- Opening Delimiter -

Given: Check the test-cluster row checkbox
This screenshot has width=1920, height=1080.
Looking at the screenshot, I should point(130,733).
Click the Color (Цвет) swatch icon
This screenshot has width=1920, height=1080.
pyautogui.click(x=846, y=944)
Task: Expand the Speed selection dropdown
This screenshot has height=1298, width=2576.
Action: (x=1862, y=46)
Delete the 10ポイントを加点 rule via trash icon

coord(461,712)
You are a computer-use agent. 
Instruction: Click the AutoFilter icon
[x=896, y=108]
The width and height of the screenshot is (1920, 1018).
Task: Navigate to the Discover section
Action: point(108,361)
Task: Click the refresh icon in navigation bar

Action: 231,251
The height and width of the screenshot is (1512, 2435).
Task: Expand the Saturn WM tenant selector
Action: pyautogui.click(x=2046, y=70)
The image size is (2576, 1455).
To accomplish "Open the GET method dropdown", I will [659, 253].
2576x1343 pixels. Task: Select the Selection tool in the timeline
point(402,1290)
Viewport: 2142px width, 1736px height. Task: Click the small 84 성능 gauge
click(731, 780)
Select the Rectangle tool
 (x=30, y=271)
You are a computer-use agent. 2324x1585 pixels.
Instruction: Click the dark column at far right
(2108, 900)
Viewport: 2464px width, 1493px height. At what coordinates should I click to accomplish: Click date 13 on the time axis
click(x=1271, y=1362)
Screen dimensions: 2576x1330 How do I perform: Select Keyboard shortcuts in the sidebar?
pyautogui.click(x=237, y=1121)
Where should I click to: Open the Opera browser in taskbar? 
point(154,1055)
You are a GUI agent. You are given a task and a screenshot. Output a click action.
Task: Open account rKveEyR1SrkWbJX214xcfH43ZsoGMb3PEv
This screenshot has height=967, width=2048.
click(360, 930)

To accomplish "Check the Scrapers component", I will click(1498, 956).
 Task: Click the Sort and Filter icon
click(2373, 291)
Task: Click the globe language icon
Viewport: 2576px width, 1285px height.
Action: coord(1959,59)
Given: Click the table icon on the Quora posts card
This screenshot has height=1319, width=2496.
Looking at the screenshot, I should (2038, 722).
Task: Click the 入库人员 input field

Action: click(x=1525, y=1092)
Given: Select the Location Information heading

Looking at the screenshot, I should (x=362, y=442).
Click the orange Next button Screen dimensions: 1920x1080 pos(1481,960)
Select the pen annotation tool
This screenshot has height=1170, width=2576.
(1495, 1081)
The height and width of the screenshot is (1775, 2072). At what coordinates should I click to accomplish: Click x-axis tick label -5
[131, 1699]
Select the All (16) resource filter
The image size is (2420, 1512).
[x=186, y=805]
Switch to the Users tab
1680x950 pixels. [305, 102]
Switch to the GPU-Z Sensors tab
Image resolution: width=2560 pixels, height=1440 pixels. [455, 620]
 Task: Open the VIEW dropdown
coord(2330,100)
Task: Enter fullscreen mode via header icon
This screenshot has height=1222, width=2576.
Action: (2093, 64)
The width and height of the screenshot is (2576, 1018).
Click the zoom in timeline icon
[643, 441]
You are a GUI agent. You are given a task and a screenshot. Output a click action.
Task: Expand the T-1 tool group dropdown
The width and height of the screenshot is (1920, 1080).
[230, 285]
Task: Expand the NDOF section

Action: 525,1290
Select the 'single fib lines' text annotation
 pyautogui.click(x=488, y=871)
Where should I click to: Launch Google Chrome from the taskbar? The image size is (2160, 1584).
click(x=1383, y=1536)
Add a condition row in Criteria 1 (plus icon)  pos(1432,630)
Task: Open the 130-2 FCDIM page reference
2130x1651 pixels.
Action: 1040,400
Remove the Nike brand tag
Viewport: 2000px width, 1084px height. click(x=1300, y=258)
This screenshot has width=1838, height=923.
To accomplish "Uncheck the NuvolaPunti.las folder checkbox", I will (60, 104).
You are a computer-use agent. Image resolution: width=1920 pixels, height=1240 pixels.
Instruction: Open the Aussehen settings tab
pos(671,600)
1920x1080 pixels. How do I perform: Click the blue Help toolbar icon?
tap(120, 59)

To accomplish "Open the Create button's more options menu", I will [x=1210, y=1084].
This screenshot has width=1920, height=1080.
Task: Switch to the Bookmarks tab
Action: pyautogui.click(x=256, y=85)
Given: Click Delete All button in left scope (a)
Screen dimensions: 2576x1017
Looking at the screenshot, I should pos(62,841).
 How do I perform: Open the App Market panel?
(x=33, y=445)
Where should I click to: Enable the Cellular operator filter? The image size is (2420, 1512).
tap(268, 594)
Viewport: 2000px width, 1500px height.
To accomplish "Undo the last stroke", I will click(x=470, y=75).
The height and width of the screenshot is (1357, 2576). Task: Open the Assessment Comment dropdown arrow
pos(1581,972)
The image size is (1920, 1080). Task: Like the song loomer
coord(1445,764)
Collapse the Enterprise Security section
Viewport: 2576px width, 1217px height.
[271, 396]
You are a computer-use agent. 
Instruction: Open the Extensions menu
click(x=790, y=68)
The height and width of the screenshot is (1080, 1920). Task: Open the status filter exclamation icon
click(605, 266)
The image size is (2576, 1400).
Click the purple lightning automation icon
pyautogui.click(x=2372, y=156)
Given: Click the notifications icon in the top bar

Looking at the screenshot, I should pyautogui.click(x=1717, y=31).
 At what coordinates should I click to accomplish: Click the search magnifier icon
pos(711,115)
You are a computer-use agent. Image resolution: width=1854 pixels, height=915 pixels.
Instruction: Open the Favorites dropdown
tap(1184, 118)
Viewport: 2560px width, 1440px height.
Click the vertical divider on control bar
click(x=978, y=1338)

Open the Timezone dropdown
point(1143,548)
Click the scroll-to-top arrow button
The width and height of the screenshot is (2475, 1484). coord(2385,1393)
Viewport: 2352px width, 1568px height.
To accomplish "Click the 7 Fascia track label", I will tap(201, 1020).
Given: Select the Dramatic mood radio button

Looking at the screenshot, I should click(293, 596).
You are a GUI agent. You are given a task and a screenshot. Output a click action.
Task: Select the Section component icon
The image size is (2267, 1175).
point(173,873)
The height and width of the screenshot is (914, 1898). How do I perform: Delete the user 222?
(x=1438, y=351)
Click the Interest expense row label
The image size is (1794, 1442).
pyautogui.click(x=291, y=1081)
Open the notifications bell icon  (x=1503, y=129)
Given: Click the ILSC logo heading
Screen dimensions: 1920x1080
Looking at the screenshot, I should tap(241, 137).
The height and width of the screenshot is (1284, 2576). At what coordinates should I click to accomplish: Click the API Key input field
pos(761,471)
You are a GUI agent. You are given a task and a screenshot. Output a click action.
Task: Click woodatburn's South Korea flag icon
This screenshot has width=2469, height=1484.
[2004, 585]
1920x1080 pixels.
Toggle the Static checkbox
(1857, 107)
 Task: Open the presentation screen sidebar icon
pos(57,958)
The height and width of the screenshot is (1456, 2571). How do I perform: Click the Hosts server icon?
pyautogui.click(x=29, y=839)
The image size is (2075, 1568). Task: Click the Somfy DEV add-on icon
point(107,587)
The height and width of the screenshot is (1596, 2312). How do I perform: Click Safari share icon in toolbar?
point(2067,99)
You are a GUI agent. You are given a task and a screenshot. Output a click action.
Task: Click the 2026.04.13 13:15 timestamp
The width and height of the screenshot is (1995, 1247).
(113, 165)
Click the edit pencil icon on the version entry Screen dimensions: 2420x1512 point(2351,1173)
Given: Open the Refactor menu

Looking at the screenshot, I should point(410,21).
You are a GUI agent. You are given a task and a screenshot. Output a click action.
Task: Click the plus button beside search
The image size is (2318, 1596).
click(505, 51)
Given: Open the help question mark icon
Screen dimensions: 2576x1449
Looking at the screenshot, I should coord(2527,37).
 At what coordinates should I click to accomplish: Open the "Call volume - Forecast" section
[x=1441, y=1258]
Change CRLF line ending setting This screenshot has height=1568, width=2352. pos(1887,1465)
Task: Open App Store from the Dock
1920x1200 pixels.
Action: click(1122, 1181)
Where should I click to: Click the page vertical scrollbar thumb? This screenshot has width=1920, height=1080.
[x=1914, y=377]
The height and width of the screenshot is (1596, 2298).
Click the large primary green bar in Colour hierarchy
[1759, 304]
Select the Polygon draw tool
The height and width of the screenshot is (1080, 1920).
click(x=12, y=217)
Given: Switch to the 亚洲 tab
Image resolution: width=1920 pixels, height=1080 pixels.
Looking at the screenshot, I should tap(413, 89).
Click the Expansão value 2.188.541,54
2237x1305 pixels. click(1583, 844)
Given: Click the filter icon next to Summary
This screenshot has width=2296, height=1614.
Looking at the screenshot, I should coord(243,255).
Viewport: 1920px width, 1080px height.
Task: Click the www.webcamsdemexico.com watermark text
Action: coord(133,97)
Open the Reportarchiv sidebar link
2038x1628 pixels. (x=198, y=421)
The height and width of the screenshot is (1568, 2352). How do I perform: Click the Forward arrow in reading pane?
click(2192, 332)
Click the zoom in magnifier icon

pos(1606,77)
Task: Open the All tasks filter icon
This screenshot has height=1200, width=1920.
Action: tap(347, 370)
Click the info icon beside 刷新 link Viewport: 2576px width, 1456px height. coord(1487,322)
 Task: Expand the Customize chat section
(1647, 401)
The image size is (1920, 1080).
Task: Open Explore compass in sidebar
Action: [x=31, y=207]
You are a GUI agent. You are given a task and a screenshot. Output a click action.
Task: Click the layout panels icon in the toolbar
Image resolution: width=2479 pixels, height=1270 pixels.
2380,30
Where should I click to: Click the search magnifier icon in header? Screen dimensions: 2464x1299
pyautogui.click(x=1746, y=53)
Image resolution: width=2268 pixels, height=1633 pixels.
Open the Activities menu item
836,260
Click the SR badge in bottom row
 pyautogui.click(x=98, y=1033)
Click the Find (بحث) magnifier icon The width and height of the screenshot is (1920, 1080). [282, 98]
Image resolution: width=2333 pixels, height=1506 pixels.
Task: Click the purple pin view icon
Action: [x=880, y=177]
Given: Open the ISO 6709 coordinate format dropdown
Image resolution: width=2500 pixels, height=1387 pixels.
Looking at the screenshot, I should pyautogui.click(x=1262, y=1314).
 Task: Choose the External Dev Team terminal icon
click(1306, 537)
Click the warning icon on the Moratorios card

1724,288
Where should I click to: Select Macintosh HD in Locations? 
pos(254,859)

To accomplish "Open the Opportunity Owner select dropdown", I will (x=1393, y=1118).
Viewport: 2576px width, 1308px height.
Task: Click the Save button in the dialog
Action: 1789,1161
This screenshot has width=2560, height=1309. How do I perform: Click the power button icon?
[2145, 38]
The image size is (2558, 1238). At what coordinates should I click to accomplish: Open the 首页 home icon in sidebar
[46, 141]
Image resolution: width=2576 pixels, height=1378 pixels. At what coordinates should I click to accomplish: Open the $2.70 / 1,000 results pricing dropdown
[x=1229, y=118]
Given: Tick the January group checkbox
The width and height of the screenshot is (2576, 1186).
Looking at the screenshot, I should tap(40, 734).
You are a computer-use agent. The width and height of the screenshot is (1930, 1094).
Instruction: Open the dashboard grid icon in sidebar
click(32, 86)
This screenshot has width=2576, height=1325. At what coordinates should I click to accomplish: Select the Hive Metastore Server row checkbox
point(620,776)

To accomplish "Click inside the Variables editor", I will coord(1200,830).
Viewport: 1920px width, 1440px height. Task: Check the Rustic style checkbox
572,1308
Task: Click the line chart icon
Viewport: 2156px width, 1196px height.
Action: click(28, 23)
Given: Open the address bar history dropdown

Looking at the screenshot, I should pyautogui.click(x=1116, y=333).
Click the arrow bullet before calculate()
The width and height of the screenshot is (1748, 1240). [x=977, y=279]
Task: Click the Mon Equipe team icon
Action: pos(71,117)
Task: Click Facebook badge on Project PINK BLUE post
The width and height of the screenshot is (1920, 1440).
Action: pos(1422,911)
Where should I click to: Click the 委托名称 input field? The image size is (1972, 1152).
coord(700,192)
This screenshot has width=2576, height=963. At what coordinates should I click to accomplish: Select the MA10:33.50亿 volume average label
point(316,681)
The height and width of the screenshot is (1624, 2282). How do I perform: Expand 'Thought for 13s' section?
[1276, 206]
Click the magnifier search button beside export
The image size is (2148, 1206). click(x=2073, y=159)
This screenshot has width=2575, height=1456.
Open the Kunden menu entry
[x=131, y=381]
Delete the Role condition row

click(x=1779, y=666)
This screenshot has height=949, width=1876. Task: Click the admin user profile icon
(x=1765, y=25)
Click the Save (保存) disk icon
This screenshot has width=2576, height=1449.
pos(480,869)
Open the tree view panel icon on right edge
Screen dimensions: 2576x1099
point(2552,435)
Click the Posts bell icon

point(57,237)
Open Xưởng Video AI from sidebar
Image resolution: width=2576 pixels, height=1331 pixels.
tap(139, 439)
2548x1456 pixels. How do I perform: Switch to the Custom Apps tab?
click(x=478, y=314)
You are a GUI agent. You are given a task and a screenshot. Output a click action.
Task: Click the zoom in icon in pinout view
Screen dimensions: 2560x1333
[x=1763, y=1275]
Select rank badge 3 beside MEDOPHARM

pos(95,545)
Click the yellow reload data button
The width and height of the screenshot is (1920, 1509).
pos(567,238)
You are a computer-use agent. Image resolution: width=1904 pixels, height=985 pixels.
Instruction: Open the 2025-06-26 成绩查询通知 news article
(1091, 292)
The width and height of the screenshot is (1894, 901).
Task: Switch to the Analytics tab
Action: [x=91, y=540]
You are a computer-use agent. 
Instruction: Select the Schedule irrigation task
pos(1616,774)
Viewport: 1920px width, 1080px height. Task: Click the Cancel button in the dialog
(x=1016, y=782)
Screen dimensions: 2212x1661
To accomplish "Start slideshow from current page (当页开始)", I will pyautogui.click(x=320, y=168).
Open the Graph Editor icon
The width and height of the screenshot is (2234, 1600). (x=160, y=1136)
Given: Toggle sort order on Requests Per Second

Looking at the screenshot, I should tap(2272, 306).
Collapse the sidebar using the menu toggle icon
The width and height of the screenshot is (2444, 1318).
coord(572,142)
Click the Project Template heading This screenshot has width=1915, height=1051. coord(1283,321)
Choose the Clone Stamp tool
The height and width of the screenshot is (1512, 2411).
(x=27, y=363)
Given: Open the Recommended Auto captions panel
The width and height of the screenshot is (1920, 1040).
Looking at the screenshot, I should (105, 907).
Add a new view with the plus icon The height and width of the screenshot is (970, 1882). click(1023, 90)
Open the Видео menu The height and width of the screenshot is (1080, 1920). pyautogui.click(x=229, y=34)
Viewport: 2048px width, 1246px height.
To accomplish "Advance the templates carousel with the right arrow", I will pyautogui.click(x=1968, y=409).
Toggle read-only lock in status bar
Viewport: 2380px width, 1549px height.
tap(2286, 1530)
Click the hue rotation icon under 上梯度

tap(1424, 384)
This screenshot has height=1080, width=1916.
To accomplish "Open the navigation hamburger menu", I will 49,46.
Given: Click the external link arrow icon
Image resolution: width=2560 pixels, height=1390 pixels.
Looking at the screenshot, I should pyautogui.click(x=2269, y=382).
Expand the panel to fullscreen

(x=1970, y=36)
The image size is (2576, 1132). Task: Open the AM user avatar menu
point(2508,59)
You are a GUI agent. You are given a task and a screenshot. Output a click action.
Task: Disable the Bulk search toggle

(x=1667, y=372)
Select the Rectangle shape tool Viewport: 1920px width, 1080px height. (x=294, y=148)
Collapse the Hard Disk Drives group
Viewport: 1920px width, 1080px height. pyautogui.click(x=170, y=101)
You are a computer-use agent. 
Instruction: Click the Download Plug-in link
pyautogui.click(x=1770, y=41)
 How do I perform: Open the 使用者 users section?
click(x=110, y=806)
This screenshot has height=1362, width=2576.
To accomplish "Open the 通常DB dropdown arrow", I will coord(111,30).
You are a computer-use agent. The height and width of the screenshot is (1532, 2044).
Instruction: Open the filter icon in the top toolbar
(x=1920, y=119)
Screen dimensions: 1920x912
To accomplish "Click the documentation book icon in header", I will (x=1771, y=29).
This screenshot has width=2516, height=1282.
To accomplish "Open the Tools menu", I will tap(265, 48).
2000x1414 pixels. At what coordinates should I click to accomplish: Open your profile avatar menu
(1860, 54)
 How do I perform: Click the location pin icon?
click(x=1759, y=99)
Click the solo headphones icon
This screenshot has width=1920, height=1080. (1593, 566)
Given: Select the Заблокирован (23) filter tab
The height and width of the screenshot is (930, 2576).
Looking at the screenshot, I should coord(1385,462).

- Closing Delimiter -

WHAT IS EXPECTED - From the line that has "The height and width of the screenshot is (1596, 2298)." through the line that has "Given: Click the filter icon next to Summary", copy every line exactly as it appears above, and leave out all others.

WRITTEN RESPONSE -
The height and width of the screenshot is (1596, 2298).
Click the large primary green bar in Colour hierarchy
[1759, 304]
Select the Polygon draw tool
The height and width of the screenshot is (1080, 1920).
click(x=12, y=217)
Given: Switch to the 亚洲 tab
Image resolution: width=1920 pixels, height=1080 pixels.
Looking at the screenshot, I should tap(413, 89).
Click the Expansão value 2.188.541,54
2237x1305 pixels. click(1583, 844)
Given: Click the filter icon next to Summary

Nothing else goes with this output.